[Problem to work on] Extend the essay on economic freedom and power below, starting right after its final sentence.

Economic Freedom and Power

I don't think people understand how closely political economics is tied to freedom.

When taxes are raised and government is allowed to expand, individual Americans effectively cede a portion of their liberty. In certain situations, this is vital and unavoidable. A good example is our nationalized police force; no one wants public order to be maintained solely by private corporations.

Unfortunately, history has taught us that government constantly abuses and increases its power when given the chance. This trend is painfully obvious in the United States, where the national government now controls a great many things it was never originally intended to control.

In the past hundred years, the ideologies of socialism, communism, and fascism have advocated governmental dominion over the economy. Modern power does not exist in military might, but in economic strength; therefore, socialist, communist, and fascist governments who controlled their nations' economies have almost always been totalitarian. The great atrocities of modern times have been perpetrated by governments such as these. There are too many examples to list.

Conversely, in a true capitalist society, private individuals would have more power than they have ever had. (Note that an economy controlled by corporate conglomerates and monopolies is not at all capitalistic. It is oligarchic.) In a capitalist society, government cannot control the people; it can only defend and protect them. Power is diffused, rather than concentrated; it truly belongs to individuals. A capitalist society is not only stronger, but freer.

[Available data]
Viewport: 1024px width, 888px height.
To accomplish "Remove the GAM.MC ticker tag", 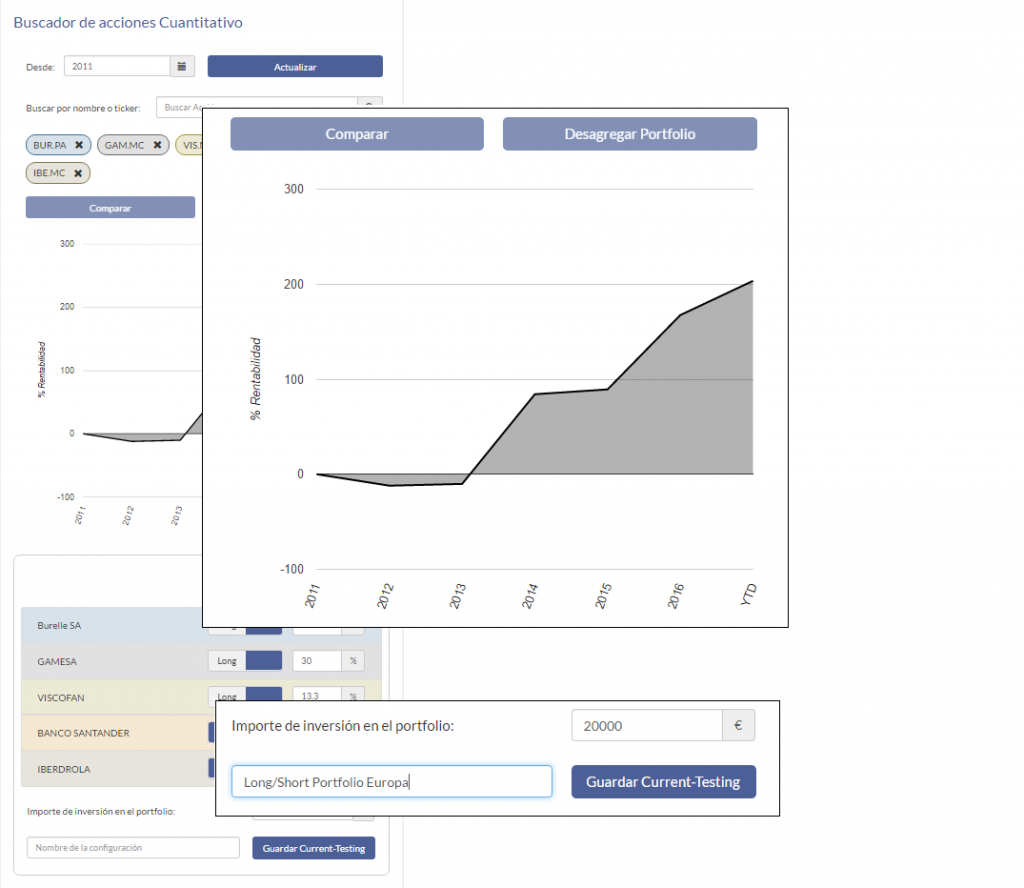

[Output for this exercise]
Americans are (understandably) wary of "Big Brother" when it comes to wiretaps and surveillance, but the much more real peril to our freedom lies in Uncle Sam's increasing control over the economy. We prostitute our economic power and freedom for governmental promises of comfort and welfare. The promises are rarely kept, and the power is rarely returned to the people. Does our government deserve the increasing power with which we are entrusting it?

Recently, Democrats in Congress advocated nationalizing the oil industry. (It'd be funny if it weren't true. And what does Maxine Waters, a former teacher, know about the economy?) Apparently, they haven't heard of Hugo Chávez.

Barack Obama, of course, is no different (and neither is McCain, essentially). According to the Wall Street Journal, "Sen. Obama cited new economic forces to explain what appears like a return to an older-style big-government Democratic platform skeptical of market forces. 'Globalization and technology and automation all weaken the position of workers,' he said, and a strong government hand is needed to assure that wealth is distributed more equitably. He spoke aboard his campaign bus, where a big-screen TV was tuned to the final holes of the U.S. Open golf tournament." (For the record, a strong government hand is not needed to "assure that wealth is distributed more equally." I think there are much better ways to do that.)

Consider this: any power given to the government is not only given to the "good" politicians, but also to the "bad" ones. Liberals, do you really want men like George Bush to run the economy? Conservatives, do you really want the Bill Clintons of the world in control of your economy? Wouldn't it make more sense to let the people control the economy?

Only 47% of Americans oppose nationalizing the oil industry. In my opinion, that Democrats (and some Republicans) would even suggest policies such as these under the guise of capitalism is completely duplicitous.

America, meet Socialism.


Spaceman Spiff said...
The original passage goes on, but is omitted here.